Energy trading company BB Energy has signed its revolving credit facility (RCF) at US$200mn, tacking on an additional US$25mn since syndication was launched in May.
The oversubscribed facility has a tenor of 12 months and also contains an up to one-year extension option, at each lender’s discretion. It will be used to refinance last year’s US$175mn RCF and for general corporate and working capital purposes.
The company’s CFO Riccardo Greco comments on the signing: “As it expands its trading activities, BB Energy continues to deliver solid business and financial performance; the interest received from the banking community in this year’s RCF is the recognition of such a pattern. We look forward to developing new business opportunities with the support of our enlarging banking pool which we thank once again.”
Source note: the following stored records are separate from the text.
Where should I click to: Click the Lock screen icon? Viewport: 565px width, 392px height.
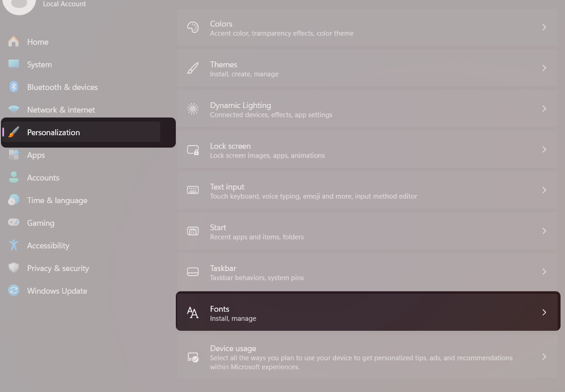(x=193, y=150)
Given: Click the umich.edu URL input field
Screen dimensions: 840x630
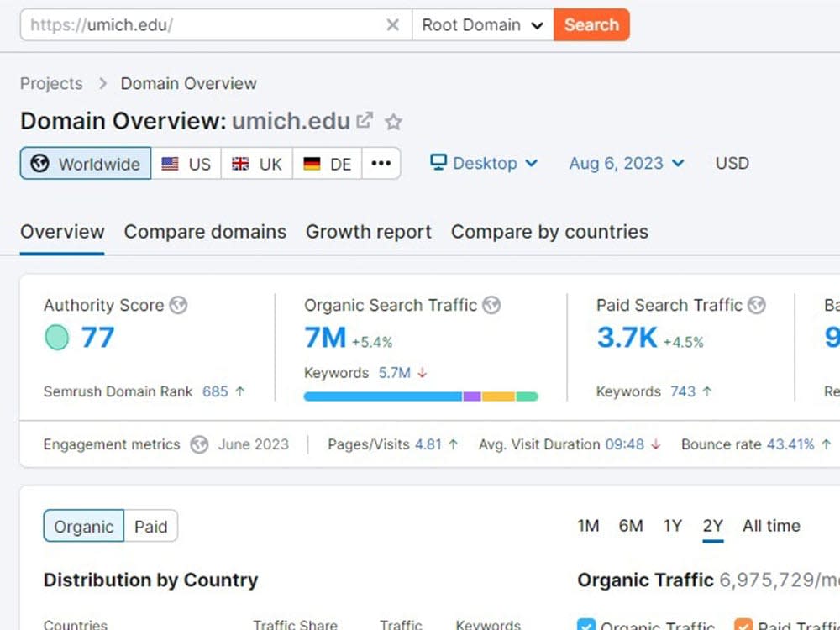Looking at the screenshot, I should point(203,24).
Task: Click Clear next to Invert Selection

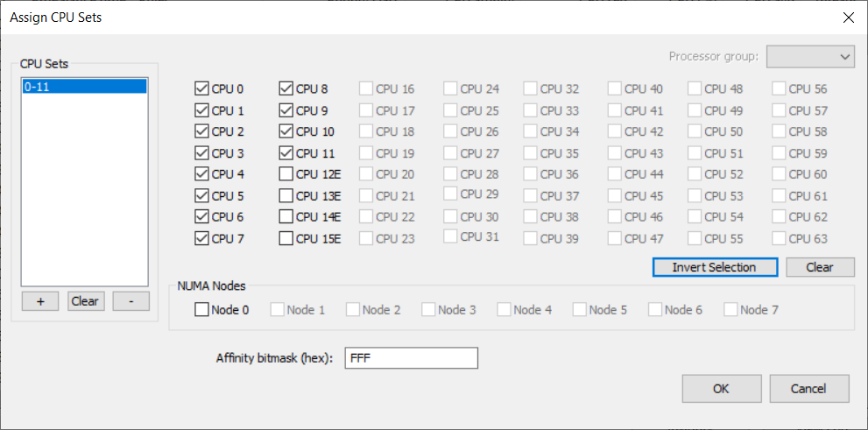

Credit Suisse, First Gulf Bank, Natixis, Rabobank and Standard Chartered acted as mandated lead arrangers and bookrunners on the deal. They were joined by the following banks as mandated lead arrangers: ABN Amro, Abu Dhabi Commercial Bank, BHF-Bank Aktiengesellschaft, Byblos Bank, Emirates NBD, GarantiBank, HSBC, ICBC (Singapore branch), Qatar National Bank (Paris branch), Société Générale, SMBC, UBS Switzerland (which joined before general syndication) and UniCredit.
Joining as lead arrangers were: British Arab Commercial Bank, and as arrangers were: ABC International Bank, Europe Arab Bank, Crédit Agricole, Credit Libanais and Federated Project and Trade Finance Core Fund.
“As of today, BB Energy enjoys aggregated trade finance facilities with top-tier international trade finance providers in excess of US$3.3bn,” reads a statement issued by Standard Chartered.